Booster Seat Blitz

Most parents assume child restraint laws apply only to infant and toddler age groups. Years ago, they did. But, a new Colorado Child Passenger Safety Law now extends car seat or booster seat requirements to all passengers 7-years-old and younger and also maps out requirements for children up to age 16.

Previously, Colorado law required only children 5 years of age and younger to ride in car seats or booster seats. But as of Sunday, Aug. 1, safety regulations encompass a much greater number of young people riding in passenger vehicles.


According to the Colorado Department of Public Health and Environment, car wrecks are the greatest cause of accident injury deaths for children between age 1 and 14. In an attempt to decrease this statistic, the state’s new passenger restraint guidelines address height and weight of child passengers to at least the same extent, if not more so, as the child’s age.

Because of the way automobiles are designed, a passenger’s height directly relates to how well a vehicle’s lap and shoulder belts provide restraint during a car accident. A person who’s 4’9” or taller is tall enough to ride while wearing manufacturer-installed vehicle safety belts. Taking this into consideration, the Colorado Child Passenger Safety Law maps out the following guidelines:

  • A rear-facing car seat is required for children up to age 1 or up to the seat manufacturer’s maximum specified weight.
  • A rear or forward-facing car seat is required for children ages 1 to 3 or up to the seat manufacturer’s maximum specified weight.
  • A forward-facing car seat or booster seat is required for children ages 4 to 7 or up to 4’9” tall.
  • A booster seat or lap & shoulder belt is required for children up to age 16.

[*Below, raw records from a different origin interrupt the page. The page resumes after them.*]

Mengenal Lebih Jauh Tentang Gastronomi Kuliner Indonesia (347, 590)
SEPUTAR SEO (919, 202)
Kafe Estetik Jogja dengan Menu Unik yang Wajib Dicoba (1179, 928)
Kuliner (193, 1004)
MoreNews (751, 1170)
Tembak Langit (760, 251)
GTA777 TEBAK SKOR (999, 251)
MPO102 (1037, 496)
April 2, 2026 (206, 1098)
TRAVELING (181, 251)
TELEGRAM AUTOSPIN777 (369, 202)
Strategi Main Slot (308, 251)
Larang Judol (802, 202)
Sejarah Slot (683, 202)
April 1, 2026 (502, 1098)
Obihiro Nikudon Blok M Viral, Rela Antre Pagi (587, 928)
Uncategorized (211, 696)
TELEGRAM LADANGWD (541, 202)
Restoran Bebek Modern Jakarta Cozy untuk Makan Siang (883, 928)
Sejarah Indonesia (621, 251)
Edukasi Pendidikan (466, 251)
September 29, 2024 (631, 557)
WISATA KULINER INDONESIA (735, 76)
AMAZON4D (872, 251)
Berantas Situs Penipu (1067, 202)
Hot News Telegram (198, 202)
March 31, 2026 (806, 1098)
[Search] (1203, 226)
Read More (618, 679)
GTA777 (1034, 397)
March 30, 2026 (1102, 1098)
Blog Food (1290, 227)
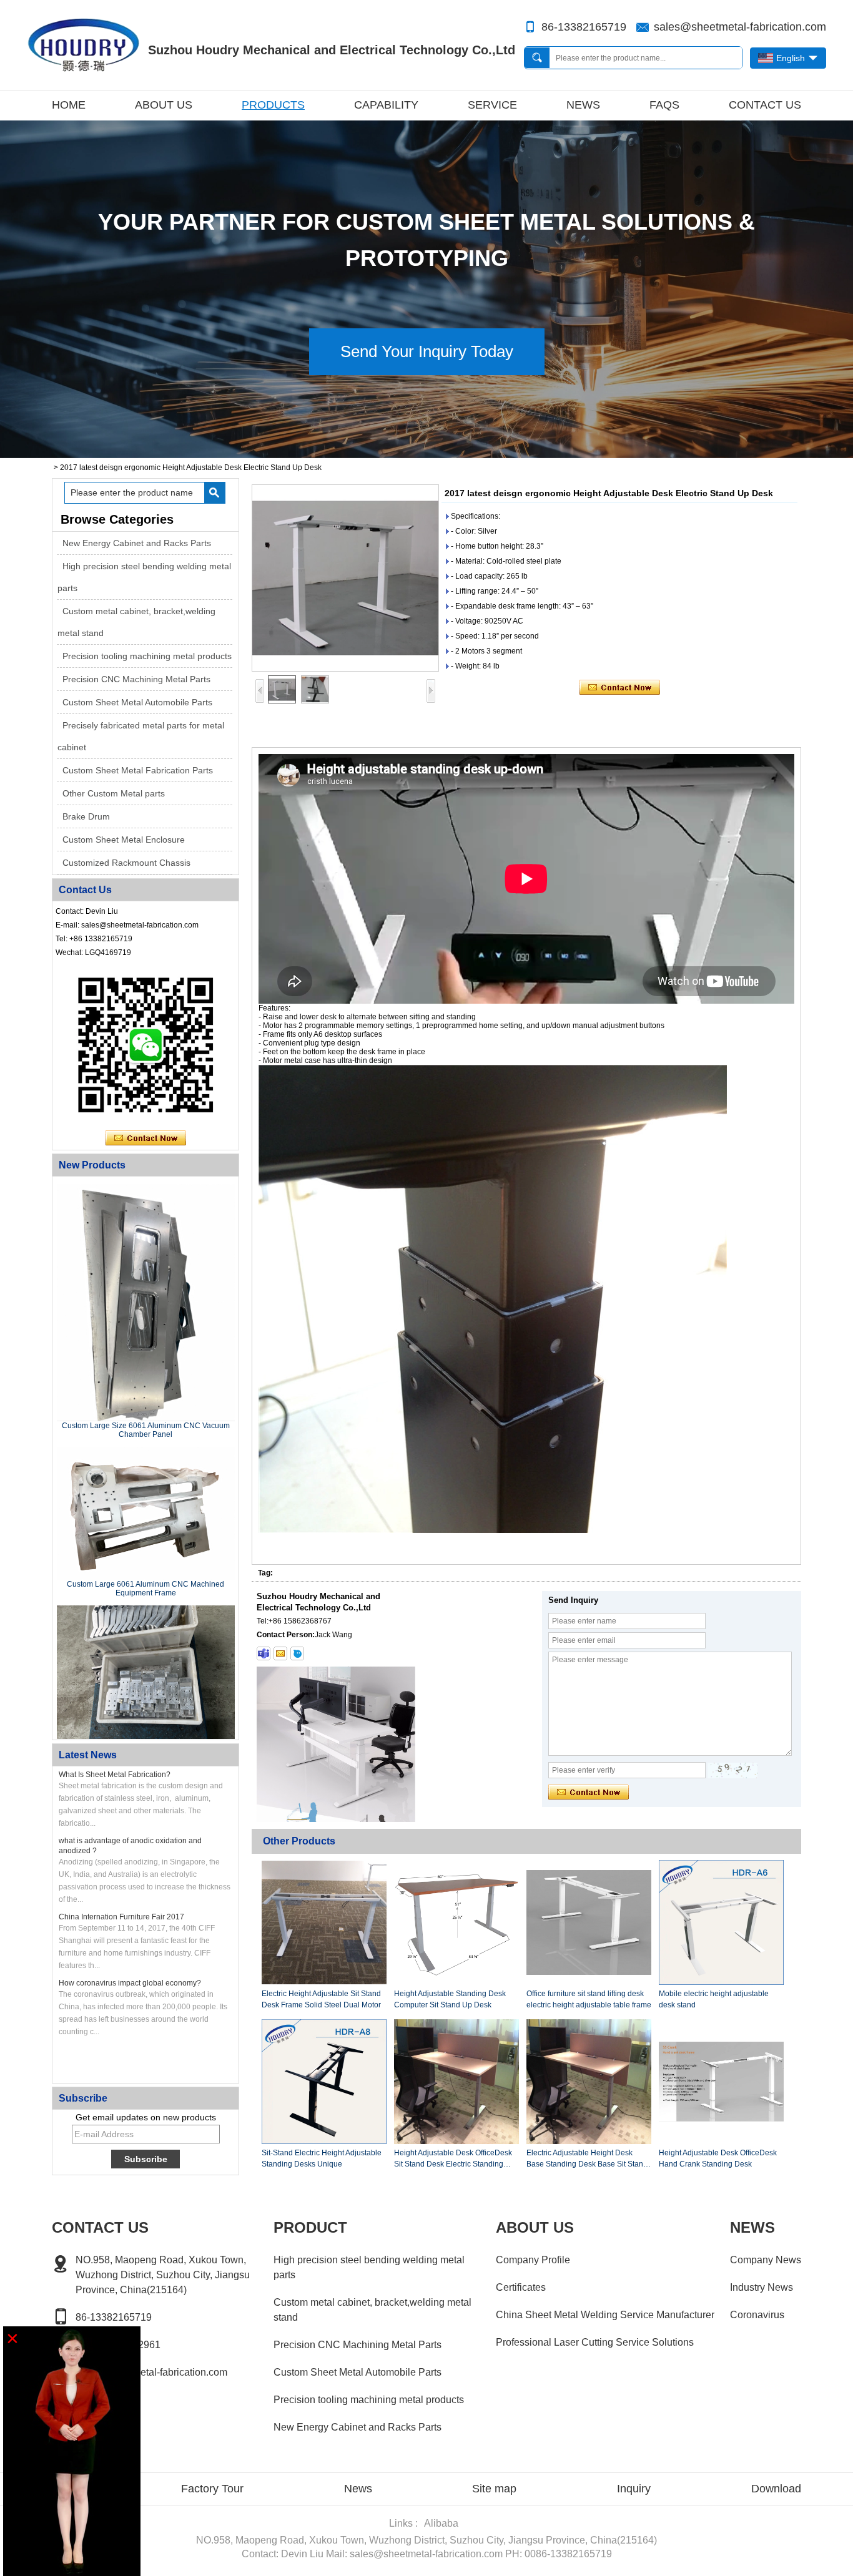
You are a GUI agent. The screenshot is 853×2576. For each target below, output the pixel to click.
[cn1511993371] (297, 1653)
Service (492, 105)
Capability (386, 105)
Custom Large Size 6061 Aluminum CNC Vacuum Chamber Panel (146, 1430)
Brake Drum (86, 816)
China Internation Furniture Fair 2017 (121, 1916)
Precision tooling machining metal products (147, 656)
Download (776, 2488)
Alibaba (441, 2523)
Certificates (521, 2287)
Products (273, 105)
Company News (765, 2260)
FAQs (664, 105)
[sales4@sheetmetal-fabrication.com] (280, 1653)
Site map (494, 2488)
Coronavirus (757, 2314)
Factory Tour (212, 2488)
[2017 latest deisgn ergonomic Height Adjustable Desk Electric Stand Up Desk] (345, 578)
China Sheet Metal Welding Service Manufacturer (605, 2314)
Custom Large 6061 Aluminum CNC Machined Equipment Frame (145, 1588)
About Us (163, 105)
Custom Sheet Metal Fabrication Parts (137, 770)
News (583, 105)
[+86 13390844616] (263, 1653)
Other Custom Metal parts (113, 793)
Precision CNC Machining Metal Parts (136, 679)
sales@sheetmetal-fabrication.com (740, 27)
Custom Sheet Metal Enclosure (123, 840)
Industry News (761, 2287)
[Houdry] (426, 453)
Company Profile (533, 2260)
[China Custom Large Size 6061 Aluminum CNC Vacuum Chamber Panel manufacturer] (146, 1302)
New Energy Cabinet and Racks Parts (136, 543)
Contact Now (146, 1138)
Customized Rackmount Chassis (126, 863)
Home (69, 105)
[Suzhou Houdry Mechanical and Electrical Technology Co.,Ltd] (83, 44)
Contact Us (765, 105)
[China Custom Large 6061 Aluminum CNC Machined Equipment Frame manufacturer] (146, 1513)
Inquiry (634, 2488)
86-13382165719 (583, 27)
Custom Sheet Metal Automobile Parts (137, 702)
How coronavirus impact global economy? (130, 1983)
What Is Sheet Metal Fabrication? (114, 1774)
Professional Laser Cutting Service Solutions (595, 2342)
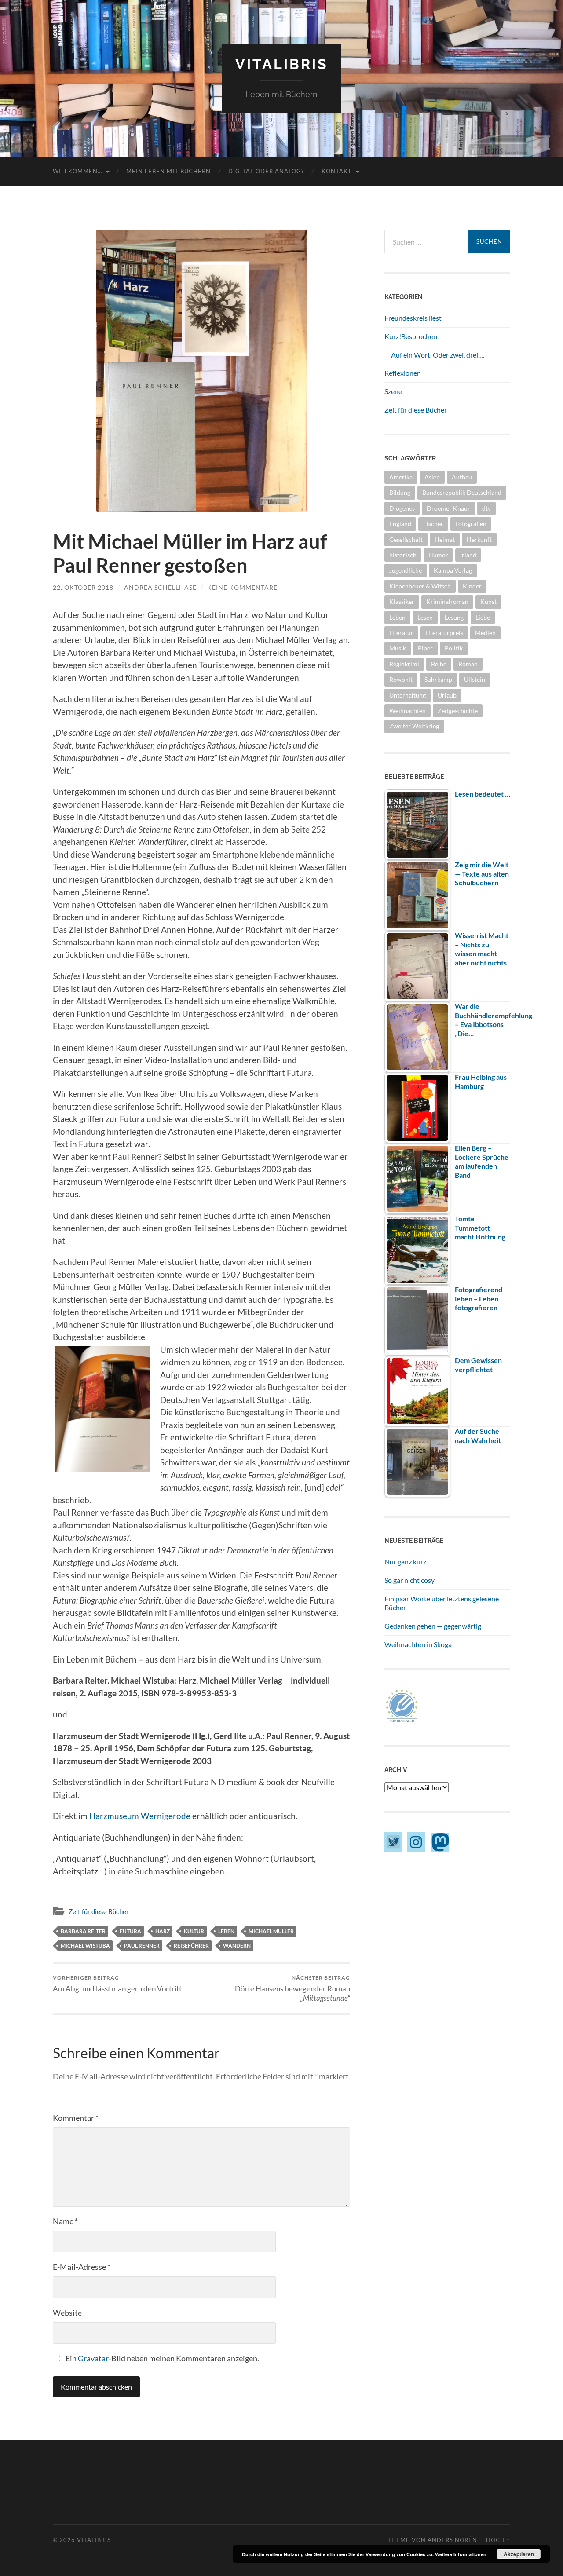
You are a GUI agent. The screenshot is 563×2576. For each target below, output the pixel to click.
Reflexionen (402, 373)
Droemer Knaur (448, 508)
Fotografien (470, 523)
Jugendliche (405, 570)
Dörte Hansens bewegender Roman (292, 1988)
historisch (403, 555)
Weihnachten (407, 710)
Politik (454, 648)
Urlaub (447, 695)
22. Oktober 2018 (83, 587)
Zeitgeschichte (458, 710)
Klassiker (401, 601)
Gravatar (93, 2358)
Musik (397, 648)
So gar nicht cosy (409, 1580)
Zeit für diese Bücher (99, 1911)
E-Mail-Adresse (81, 2267)
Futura (130, 1931)
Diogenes (402, 508)
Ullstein (474, 679)
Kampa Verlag (453, 570)
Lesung (454, 617)
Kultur (194, 1931)
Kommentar (76, 2118)
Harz (162, 1931)
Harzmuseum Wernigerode (139, 1816)
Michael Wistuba (85, 1945)
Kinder (472, 586)
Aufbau (462, 477)
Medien (485, 632)
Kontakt (337, 171)
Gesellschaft (406, 539)
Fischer (433, 523)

Parents need to use the style of safety seats and manufacturer size limits to determine the best method to safely restrain their children. Safety officials point out that only children who are noticeably larger or smaller than average will not fall within the law’s suggested safety guidelines.

The new law makes it a primary offense for any passenger who is 16 years old or younger to ride unrestrained in a moving vehicle. This means law enforcement officers can pull over drivers for non-compliance with the new regulations, rather than citing the driver for non-compliance in the course of a traffic stop for another offense.

For one year, police will issue only warnings to vehicle operators not following the new law. Beginning Aug. 1, 2011, tickets will be issued with a minimum $82 fine.

It remains only a secondary offense for passengers 17 and older to ride unrestrained in a moving vehicle.

To help parents determine the right seat for their children, fitting events are being held all over the state of Colorado, beginning with Cheyenne Wells, Colorado Springs, Denver and Lakewood on Aug. 5, 6 or 7. Booster Seat Blitz events are being held Aug. 13, 14 or 15 in Akron, Bayfield, Black Forest, Broomfield, Commerce City, Cortez, Delta, Denver, Eagle, Fort Collins, Grand Junction, Greeley, Ignacio, Lamar, Pueblo, and Silverton.

You can read more about child passenger safety, search for the nearest fitting station and download a one-page rundown of the law’s specific requirements at or call 1-877-LUV-TOTS.

Colorado’s Child Passenger Safety Law is part of the CDOT Integrated Safety Plan that aims to decrease traffic accidents and accident injuries within the State of Colorado by expanding safety partnerships with government, law enforcement and vehicle safety education.